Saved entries
*****

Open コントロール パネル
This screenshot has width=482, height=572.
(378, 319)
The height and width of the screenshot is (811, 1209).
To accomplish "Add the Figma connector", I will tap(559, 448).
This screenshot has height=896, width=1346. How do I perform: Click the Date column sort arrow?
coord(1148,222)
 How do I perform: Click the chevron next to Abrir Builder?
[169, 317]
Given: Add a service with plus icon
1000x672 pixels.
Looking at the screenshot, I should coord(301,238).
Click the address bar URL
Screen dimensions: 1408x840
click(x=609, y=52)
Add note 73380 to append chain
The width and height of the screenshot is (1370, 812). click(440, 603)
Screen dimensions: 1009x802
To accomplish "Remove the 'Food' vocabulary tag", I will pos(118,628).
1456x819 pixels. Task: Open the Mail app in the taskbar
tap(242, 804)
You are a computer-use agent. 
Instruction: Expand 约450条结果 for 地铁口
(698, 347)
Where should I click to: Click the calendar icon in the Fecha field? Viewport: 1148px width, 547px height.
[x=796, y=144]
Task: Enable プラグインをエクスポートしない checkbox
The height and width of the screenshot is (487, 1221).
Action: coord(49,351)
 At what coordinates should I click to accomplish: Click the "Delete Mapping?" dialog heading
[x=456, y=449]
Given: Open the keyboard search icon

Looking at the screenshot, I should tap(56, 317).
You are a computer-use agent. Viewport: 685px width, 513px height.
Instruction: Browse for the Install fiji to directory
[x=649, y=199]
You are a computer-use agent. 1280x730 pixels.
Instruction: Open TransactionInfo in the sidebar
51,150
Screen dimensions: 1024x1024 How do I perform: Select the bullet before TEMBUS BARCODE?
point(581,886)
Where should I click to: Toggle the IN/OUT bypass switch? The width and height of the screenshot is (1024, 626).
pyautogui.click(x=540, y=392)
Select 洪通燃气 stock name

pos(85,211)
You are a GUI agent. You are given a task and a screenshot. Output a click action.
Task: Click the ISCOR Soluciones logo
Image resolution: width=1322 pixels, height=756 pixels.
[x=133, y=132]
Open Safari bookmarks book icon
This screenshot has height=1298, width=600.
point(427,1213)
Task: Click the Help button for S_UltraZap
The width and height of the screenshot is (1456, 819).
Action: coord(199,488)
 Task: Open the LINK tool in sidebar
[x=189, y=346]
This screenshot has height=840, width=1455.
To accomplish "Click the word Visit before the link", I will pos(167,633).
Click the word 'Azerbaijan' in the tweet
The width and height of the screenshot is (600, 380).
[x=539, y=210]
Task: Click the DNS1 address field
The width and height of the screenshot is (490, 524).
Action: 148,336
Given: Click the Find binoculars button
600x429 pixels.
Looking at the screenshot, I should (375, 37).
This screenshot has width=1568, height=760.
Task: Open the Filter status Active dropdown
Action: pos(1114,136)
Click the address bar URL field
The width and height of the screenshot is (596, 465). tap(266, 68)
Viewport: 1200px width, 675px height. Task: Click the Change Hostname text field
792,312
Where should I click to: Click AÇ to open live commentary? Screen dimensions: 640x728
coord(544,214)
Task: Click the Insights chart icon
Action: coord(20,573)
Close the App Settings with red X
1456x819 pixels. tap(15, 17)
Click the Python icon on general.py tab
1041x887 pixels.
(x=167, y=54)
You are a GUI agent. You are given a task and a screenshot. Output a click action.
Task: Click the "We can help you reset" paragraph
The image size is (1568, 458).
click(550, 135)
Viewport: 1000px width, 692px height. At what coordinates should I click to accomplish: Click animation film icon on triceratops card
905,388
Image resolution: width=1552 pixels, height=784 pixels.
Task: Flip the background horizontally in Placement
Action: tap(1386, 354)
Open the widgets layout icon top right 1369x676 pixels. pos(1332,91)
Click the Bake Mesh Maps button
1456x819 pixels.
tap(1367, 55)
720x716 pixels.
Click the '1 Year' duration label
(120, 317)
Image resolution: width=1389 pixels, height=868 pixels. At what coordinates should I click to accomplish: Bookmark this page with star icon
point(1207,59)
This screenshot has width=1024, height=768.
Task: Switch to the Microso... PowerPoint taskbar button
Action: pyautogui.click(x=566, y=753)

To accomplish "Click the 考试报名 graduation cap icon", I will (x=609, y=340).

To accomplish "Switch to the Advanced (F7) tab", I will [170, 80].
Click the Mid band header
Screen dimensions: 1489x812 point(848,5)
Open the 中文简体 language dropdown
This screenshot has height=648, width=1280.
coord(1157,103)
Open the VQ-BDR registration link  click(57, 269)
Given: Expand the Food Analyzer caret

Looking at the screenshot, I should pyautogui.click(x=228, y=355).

*****

§ What to work on
Edit the data above so that every "computer-use agent" becomes "screen assistant", leaving everything else unchanged.

§ Solution to this problem
Open コントロール パネル
This screenshot has width=482, height=572.
(378, 319)
The height and width of the screenshot is (811, 1209).
To accomplish "Add the Figma connector", I will tap(559, 448).
This screenshot has height=896, width=1346. How do I perform: Click the Date column sort arrow?
coord(1148,222)
 How do I perform: Click the chevron next to Abrir Builder?
[169, 317]
Given: Add a service with plus icon
1000x672 pixels.
Looking at the screenshot, I should coord(301,238).
Click the address bar URL
Screen dimensions: 1408x840
click(x=609, y=52)
Add note 73380 to append chain
The width and height of the screenshot is (1370, 812). click(440, 603)
Screen dimensions: 1009x802
To accomplish "Remove the 'Food' vocabulary tag", I will pos(118,628).
1456x819 pixels. Task: Open the Mail app in the taskbar
tap(242, 804)
You are a screen assistant. 
Instruction: Expand 约450条结果 for 地铁口
(698, 347)
Where should I click to: Click the calendar icon in the Fecha field? Viewport: 1148px width, 547px height.
[x=796, y=144]
Task: Enable プラグインをエクスポートしない checkbox
The height and width of the screenshot is (487, 1221).
Action: coord(49,351)
 At what coordinates should I click to accomplish: Click the "Delete Mapping?" dialog heading
[x=456, y=449]
Given: Open the keyboard search icon

Looking at the screenshot, I should tap(56, 317).
You are a screen assistant. Viewport: 685px width, 513px height.
Instruction: Browse for the Install fiji to directory
[x=649, y=199]
You are a screen assistant. 1280x730 pixels.
Instruction: Open TransactionInfo in the sidebar
51,150
Screen dimensions: 1024x1024 How do I perform: Select the bullet before TEMBUS BARCODE?
point(581,886)
Where should I click to: Toggle the IN/OUT bypass switch? The width and height of the screenshot is (1024, 626).
pyautogui.click(x=540, y=392)
Select 洪通燃气 stock name

pos(85,211)
You are a GUI agent. You are given a task and a screenshot. Output a click action.
Task: Click the ISCOR Soluciones logo
Image resolution: width=1322 pixels, height=756 pixels.
[x=133, y=132]
Open Safari bookmarks book icon
This screenshot has height=1298, width=600.
point(427,1213)
Task: Click the Help button for S_UltraZap
The width and height of the screenshot is (1456, 819).
Action: coord(199,488)
 Task: Open the LINK tool in sidebar
[x=189, y=346]
This screenshot has height=840, width=1455.
To accomplish "Click the word Visit before the link", I will pos(167,633).
Click the word 'Azerbaijan' in the tweet
The width and height of the screenshot is (600, 380).
[x=539, y=210]
Task: Click the DNS1 address field
The width and height of the screenshot is (490, 524).
Action: 148,336
Given: Click the Find binoculars button
600x429 pixels.
Looking at the screenshot, I should (375, 37).
This screenshot has width=1568, height=760.
Task: Open the Filter status Active dropdown
Action: pos(1114,136)
Click the address bar URL field
The width and height of the screenshot is (596, 465). tap(266, 68)
Viewport: 1200px width, 675px height. Task: Click the Change Hostname text field
792,312
Where should I click to: Click AÇ to open live commentary? Screen dimensions: 640x728
coord(544,214)
Task: Click the Insights chart icon
Action: coord(20,573)
Close the App Settings with red X
1456x819 pixels. tap(15, 17)
Click the Python icon on general.py tab
1041x887 pixels.
(x=167, y=54)
You are a GUI agent. You are given a task and a screenshot. Output a click action.
Task: Click the "We can help you reset" paragraph
The image size is (1568, 458).
click(550, 135)
Viewport: 1000px width, 692px height. At what coordinates should I click to accomplish: Click animation film icon on triceratops card
905,388
Image resolution: width=1552 pixels, height=784 pixels.
Task: Flip the background horizontally in Placement
Action: tap(1386, 354)
Open the widgets layout icon top right 1369x676 pixels. pos(1332,91)
Click the Bake Mesh Maps button
1456x819 pixels.
tap(1367, 55)
720x716 pixels.
Click the '1 Year' duration label
(120, 317)
Image resolution: width=1389 pixels, height=868 pixels. At what coordinates should I click to accomplish: Bookmark this page with star icon
point(1207,59)
This screenshot has width=1024, height=768.
Task: Switch to the Microso... PowerPoint taskbar button
Action: pyautogui.click(x=566, y=753)

To accomplish "Click the 考试报名 graduation cap icon", I will (x=609, y=340).

To accomplish "Switch to the Advanced (F7) tab", I will [170, 80].
Click the Mid band header
Screen dimensions: 1489x812 point(848,5)
Open the 中文简体 language dropdown
This screenshot has height=648, width=1280.
coord(1157,103)
Open the VQ-BDR registration link  click(57, 269)
Given: Expand the Food Analyzer caret

Looking at the screenshot, I should pyautogui.click(x=228, y=355).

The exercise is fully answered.